FAQ · B2B

How much revenue does the average restaurant lose to preventable leaks?

Roughly $6,800/month on average — $3,500 to slow weeknights, $2,100 to lapsed regulars, and $1,200 to no-show reservations.

How much revenue does the average restaurant lose to preventable leaks?

Short answer: Roughly $6,800/month on average — $3,500 to slow weeknights, $2,100 to lapsed regulars, and $1,200 to no-show reservations.

Full answer

Across our restaurant benchmark set the average independent operator leaks ~$6,800/month. The breakdown:

Slow weeknights (Tue/Wed): about 40% of weekly capacity sits unused on weeknights at most independent restaurants. Filling even a third of it via a targeted weeknight winback list is worth ~$3,500/month.

Lapsed regulars: a third of "regular" guests stop coming in within any 90-day window — silently, with no signal to the operator.
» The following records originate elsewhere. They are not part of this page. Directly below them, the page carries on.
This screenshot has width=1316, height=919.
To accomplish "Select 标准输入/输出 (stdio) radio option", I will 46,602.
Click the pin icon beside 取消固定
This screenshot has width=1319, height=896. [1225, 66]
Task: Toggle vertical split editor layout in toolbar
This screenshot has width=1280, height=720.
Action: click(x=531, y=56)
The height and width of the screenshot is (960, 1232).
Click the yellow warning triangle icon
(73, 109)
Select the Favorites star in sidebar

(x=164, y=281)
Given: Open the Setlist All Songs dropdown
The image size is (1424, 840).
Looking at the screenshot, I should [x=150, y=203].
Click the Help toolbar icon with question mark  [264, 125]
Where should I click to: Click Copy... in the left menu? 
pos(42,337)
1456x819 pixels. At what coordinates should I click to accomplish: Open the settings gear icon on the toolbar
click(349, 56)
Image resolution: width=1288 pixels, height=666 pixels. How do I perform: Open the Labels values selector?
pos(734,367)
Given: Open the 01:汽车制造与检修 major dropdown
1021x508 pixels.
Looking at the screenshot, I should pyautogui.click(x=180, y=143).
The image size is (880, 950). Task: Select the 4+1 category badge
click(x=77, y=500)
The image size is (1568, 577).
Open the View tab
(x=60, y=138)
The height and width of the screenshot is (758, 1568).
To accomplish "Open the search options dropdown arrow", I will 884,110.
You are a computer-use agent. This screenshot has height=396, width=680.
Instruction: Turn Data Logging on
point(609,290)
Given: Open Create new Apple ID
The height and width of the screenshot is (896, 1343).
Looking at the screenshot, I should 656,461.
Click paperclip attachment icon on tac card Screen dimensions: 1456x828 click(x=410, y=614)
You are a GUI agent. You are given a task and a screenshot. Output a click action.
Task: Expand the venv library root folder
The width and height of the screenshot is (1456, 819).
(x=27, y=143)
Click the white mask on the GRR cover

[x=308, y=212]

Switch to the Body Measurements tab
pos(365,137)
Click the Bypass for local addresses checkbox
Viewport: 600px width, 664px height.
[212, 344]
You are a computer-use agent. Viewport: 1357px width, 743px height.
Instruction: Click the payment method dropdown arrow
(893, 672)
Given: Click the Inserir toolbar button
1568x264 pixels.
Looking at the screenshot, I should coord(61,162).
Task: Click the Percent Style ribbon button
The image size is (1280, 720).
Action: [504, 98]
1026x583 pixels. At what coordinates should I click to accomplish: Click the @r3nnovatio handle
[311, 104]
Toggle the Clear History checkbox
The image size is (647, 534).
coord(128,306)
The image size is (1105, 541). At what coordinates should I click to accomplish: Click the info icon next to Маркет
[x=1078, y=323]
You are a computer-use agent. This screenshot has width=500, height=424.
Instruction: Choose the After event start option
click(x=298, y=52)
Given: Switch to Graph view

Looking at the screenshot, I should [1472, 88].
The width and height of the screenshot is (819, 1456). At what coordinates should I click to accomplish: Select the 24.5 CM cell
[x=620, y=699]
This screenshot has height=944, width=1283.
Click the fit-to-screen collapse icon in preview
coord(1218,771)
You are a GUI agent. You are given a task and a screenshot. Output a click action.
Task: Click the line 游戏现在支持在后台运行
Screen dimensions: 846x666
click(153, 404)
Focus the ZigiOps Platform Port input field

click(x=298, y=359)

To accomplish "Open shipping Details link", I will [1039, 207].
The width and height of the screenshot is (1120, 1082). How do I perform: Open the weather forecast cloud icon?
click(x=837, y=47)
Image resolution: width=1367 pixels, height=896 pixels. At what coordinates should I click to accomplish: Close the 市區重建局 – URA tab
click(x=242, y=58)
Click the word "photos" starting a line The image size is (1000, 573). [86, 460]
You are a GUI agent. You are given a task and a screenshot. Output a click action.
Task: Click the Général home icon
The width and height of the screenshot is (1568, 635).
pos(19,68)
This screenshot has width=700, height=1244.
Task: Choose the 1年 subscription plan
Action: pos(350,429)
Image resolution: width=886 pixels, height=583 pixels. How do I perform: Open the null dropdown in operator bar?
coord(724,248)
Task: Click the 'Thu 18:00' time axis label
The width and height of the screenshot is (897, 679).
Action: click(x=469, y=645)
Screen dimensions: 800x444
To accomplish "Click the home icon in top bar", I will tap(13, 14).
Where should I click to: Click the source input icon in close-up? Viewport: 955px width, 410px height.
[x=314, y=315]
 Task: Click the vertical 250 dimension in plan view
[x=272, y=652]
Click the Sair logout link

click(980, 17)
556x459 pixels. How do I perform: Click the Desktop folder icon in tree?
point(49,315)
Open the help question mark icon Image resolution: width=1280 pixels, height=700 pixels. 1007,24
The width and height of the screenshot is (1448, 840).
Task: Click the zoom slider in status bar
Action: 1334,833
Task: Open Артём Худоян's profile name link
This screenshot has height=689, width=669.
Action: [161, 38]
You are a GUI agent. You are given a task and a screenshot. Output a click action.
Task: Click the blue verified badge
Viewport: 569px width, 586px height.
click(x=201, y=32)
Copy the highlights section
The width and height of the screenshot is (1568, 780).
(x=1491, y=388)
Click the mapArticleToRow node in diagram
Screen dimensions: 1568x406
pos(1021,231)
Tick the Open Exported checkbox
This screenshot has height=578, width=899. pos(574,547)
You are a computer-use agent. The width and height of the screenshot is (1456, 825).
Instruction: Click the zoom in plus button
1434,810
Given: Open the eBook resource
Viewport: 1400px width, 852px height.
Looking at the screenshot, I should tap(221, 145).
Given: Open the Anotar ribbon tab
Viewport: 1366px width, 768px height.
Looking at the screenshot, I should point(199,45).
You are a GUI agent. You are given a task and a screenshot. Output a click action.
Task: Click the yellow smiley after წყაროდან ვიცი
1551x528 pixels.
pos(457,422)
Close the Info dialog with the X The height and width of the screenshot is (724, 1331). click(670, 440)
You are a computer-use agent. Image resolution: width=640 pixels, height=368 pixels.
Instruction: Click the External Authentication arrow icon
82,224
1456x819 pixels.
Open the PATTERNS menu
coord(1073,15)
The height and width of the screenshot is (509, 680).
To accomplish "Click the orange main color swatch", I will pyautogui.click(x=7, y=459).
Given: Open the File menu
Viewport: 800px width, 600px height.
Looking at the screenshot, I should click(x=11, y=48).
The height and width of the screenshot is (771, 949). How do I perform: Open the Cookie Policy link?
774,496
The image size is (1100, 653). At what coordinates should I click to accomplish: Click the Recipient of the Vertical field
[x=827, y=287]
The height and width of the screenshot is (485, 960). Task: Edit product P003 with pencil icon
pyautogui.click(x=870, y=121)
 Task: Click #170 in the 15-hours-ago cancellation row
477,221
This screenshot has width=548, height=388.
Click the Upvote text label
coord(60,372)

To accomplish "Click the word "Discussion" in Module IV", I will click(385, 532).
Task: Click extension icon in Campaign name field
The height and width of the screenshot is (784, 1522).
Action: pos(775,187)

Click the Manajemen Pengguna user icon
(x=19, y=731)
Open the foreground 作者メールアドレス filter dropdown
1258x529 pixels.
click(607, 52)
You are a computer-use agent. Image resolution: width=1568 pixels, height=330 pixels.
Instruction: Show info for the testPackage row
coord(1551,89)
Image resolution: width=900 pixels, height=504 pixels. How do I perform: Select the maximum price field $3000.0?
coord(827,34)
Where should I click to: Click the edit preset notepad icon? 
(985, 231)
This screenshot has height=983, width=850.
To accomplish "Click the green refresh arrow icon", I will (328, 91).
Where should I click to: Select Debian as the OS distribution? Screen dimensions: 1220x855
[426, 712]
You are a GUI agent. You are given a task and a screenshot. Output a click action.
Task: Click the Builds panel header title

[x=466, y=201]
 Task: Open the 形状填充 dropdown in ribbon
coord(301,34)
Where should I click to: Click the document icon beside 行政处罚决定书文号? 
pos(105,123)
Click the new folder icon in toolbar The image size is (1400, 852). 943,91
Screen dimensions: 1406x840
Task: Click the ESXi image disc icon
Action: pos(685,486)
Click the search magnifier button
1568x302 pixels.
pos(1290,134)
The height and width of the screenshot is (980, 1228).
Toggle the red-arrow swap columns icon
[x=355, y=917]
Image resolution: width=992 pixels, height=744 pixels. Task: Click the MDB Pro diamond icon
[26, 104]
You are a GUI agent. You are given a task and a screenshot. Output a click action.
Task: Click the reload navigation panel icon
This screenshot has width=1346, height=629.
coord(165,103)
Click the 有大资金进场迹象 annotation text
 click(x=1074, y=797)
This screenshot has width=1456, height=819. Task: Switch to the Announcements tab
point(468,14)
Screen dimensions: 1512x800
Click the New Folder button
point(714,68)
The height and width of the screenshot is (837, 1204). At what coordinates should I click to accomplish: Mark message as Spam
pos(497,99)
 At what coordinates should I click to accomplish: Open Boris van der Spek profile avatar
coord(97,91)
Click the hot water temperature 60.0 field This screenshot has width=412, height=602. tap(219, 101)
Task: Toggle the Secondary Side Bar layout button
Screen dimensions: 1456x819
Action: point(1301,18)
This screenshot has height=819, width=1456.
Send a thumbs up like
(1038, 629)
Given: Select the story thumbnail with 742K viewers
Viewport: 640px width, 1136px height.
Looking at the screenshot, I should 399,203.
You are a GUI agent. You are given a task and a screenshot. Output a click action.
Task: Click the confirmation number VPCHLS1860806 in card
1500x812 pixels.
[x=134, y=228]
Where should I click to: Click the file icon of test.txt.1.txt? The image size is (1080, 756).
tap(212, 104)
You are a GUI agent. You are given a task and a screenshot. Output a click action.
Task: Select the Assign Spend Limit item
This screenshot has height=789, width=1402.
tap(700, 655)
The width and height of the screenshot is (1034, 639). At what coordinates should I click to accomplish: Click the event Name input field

Reactivating a fraction via a structured outreach is worth ~$2,100/month.

Reservation no-shows: 12-15% of reservations don't arrive at most operators with no deposit + no confirmation flow. A deposit-on-booking + 24-hour confirm sequence cuts that to 4-5%, worth ~$1,200/month.

Three operational fixes. None of them require a marketing budget.